La chiesa ospita inoltre la grande tela (270 cm x 202 cm) raffigurante la Morte di san Carlo Borromeo, commissionata dal nipote del balì di Santo Stefano per la chiesa matrice ad un anonimo pittore locale. Fu dipinta in stile tardo cinquecentesco ed era in passato custodita nella cappella dedicata al santo nella chiesa matrice. È stata ritrovata in un locale parrocchiale e restaurata nel 1993, per essere quindi sistemata nell'attuale collocazione.

Chiesa di Santa Maria Assunta

La chiesa di Santa Maria Assunta è una chiesa di Fasano, in provincia di Brindisi.

Situata sul fianco destro della chiesa matrice è una piccola chiesa barocca, con campanile con coronamento "a cipolla". Venne edificata nel 1727 su sottoscrizione di re Ferdinando IV.

Nel 1999 è stata integralmente restaurata.

L'altare principale è dedicato alla Madonna Assunta in Cielo, con un gruppo scultoreo di angeli. Le nicchie laterali custodiscono le statue di San Vincenzo, dell'Addolorata, di Santa Rita e di Gesù morto (statua portata in processione durante i riti della Settimana Santa).

Fra i dipinti su tela conservati ci sono: una Presentazione di Gesù Bambino al Tempio, la Visita di Maria a Elisabetta, Maria in ritiro al Tempio, l’Annunciazione, le Anime purganti e Maria Assunta (alcune opere molto probabilmente provengono dalla ormai distrutta chiesa della Madonna del Castello).

Chiesa di San Francesco d'Assisi

San Francesco d'Assisi è una chiesa parrocchiale di Fasano in provincia di Brindisi, costruita nel 1885 per commissione del Terzo ordine francescano.

Presenta un'unica navata e una facciata coronata da timpano.

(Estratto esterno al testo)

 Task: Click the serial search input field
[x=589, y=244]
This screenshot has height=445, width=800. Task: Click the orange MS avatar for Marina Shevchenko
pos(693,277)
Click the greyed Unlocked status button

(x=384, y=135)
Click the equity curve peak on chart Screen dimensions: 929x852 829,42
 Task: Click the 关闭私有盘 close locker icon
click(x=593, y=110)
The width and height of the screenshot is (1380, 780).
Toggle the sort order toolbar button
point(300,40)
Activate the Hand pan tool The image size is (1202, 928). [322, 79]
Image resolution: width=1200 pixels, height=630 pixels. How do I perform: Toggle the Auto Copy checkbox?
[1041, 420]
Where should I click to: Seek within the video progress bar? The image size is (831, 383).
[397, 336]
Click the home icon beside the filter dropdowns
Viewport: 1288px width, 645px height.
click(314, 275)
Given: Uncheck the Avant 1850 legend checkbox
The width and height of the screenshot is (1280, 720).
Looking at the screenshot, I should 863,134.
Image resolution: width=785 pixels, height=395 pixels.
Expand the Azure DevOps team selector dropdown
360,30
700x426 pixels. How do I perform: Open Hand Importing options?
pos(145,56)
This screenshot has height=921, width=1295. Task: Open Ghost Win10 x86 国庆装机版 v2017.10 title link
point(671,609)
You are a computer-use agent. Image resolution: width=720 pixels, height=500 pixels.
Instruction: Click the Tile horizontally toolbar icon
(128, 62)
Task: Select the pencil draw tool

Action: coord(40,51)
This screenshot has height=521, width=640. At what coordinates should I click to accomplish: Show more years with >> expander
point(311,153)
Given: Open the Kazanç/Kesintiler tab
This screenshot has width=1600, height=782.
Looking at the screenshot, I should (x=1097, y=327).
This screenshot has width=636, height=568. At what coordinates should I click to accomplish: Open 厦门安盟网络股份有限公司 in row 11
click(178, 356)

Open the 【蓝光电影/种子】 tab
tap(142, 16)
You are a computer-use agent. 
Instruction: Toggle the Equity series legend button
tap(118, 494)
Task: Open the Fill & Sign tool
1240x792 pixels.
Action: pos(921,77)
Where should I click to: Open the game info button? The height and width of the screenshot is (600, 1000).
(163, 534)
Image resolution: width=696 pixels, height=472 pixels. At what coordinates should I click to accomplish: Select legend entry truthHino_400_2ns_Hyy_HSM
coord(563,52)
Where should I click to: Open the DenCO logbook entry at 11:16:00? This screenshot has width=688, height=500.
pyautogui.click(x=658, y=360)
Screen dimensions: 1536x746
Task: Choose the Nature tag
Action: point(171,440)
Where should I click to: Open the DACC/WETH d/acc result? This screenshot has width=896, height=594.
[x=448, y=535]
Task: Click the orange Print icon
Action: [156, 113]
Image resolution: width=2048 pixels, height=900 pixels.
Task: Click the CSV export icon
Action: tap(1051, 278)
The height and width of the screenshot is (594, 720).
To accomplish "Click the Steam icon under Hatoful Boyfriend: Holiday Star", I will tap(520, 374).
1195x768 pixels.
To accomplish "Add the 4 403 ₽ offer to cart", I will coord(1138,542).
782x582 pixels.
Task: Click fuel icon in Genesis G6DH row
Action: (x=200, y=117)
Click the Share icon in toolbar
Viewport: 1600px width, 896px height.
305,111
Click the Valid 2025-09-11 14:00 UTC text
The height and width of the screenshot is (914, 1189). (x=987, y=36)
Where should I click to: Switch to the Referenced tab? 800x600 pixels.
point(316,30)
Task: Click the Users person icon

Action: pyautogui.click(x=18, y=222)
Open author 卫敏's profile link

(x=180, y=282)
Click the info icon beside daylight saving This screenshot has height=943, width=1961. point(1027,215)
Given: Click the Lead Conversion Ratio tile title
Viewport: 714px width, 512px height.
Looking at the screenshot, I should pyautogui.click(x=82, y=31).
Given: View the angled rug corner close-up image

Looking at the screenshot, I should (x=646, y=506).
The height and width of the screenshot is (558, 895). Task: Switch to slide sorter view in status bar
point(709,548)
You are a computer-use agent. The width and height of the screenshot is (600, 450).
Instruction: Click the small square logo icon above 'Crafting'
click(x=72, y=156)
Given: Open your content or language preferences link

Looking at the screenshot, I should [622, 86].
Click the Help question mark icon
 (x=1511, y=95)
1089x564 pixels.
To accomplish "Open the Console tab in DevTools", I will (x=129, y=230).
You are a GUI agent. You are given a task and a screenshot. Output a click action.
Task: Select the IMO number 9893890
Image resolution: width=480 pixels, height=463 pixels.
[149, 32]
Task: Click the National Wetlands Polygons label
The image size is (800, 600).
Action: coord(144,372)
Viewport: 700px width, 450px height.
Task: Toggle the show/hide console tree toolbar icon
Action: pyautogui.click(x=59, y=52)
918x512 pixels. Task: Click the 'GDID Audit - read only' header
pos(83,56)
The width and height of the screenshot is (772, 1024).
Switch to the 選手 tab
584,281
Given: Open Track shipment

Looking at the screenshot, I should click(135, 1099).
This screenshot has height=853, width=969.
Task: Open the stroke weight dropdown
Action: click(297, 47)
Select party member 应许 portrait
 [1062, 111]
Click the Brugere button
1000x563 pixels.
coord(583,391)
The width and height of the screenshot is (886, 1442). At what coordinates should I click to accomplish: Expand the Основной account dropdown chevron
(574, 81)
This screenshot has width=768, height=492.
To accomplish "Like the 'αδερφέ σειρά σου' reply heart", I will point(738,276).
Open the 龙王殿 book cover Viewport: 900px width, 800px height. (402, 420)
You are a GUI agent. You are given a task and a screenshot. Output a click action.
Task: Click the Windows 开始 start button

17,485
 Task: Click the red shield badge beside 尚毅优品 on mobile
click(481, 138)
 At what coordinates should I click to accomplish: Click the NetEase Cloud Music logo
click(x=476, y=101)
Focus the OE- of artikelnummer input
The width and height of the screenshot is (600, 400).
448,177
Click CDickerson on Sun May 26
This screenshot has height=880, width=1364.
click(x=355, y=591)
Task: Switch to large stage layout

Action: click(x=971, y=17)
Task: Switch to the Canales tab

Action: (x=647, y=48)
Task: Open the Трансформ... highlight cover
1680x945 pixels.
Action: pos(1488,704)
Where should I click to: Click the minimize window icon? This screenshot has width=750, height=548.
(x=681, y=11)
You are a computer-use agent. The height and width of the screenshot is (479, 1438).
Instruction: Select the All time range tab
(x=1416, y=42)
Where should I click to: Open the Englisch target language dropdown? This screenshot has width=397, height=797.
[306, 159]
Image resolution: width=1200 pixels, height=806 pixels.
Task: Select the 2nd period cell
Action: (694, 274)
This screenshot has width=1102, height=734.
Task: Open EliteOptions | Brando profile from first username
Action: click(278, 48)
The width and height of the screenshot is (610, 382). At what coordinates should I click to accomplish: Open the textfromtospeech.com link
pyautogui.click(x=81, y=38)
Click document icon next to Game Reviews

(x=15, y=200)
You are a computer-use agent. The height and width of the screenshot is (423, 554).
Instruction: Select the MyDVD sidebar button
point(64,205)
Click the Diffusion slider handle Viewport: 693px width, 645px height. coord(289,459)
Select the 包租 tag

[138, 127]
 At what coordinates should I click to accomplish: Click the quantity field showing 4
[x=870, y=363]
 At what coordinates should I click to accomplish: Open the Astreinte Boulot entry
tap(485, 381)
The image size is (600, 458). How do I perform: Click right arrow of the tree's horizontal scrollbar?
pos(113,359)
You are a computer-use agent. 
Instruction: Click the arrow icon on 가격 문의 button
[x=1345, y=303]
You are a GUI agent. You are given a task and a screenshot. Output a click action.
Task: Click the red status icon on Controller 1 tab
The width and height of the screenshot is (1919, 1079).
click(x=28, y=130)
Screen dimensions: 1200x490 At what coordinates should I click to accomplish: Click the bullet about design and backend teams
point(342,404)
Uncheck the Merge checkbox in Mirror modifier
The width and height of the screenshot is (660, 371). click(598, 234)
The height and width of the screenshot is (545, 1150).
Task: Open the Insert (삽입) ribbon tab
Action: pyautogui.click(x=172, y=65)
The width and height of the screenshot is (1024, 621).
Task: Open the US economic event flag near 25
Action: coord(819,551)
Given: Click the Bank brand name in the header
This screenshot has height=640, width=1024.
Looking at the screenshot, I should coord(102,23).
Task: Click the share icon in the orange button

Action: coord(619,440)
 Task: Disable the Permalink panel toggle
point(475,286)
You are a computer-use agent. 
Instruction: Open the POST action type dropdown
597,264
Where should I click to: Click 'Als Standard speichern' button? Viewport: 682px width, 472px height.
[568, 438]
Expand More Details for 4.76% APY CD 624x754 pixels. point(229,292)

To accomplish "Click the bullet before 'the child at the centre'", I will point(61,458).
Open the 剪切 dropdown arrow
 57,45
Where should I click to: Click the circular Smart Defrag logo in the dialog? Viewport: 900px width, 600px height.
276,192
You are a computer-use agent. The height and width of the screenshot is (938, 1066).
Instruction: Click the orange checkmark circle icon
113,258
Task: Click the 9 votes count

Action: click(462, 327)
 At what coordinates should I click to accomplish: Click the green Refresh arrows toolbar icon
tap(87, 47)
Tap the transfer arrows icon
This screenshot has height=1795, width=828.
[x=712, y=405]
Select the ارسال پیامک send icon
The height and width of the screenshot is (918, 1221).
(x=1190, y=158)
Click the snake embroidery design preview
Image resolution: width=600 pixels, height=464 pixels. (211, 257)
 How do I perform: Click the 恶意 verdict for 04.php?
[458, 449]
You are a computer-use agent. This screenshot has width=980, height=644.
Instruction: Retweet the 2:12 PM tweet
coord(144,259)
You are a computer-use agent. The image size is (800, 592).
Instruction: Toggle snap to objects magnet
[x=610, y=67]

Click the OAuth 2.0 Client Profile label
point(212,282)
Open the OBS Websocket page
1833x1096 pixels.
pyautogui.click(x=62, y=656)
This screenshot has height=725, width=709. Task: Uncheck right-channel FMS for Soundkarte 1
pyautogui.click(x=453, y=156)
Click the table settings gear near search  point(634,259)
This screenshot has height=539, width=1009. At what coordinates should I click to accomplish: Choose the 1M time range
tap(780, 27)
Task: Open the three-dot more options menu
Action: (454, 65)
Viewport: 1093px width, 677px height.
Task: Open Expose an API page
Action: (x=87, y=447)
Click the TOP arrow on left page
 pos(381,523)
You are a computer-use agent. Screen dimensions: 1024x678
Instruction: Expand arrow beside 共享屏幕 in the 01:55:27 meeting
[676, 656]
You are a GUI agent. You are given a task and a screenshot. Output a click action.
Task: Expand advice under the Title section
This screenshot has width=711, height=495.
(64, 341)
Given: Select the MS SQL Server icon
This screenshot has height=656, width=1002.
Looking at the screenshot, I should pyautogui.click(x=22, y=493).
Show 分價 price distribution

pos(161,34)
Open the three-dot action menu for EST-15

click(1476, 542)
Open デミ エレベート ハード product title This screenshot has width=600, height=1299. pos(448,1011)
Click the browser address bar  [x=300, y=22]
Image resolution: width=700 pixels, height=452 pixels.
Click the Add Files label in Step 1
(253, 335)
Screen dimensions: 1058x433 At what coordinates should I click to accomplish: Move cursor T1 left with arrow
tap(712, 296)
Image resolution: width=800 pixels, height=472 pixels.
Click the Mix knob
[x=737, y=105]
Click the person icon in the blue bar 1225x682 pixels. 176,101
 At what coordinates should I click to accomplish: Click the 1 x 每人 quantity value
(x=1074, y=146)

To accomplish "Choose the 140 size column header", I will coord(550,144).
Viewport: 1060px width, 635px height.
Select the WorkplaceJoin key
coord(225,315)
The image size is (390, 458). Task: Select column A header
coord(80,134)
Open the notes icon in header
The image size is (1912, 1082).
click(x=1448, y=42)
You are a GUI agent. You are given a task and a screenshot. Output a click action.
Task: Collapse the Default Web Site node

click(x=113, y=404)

L'altare principale è dedicato a san Francesco di Assisi. Conserva statue in cartapesta salentine, tra cui l'Ecce Homo, portato in processione durante i riti della settimana santa), la Desolata, Santa Chiara e la Madonna della Croce. Quest'ultima, in seguito ad un decreto vescovile che metteva al bando le statue dei santi con abiti in stoffa, fu spostate nella cappella cimiteriale dei terziari francescani, dove venne dimenticata fino a quando apparve in sogno ad una devota e fu riportata in chiesa dopo un accurato restauro.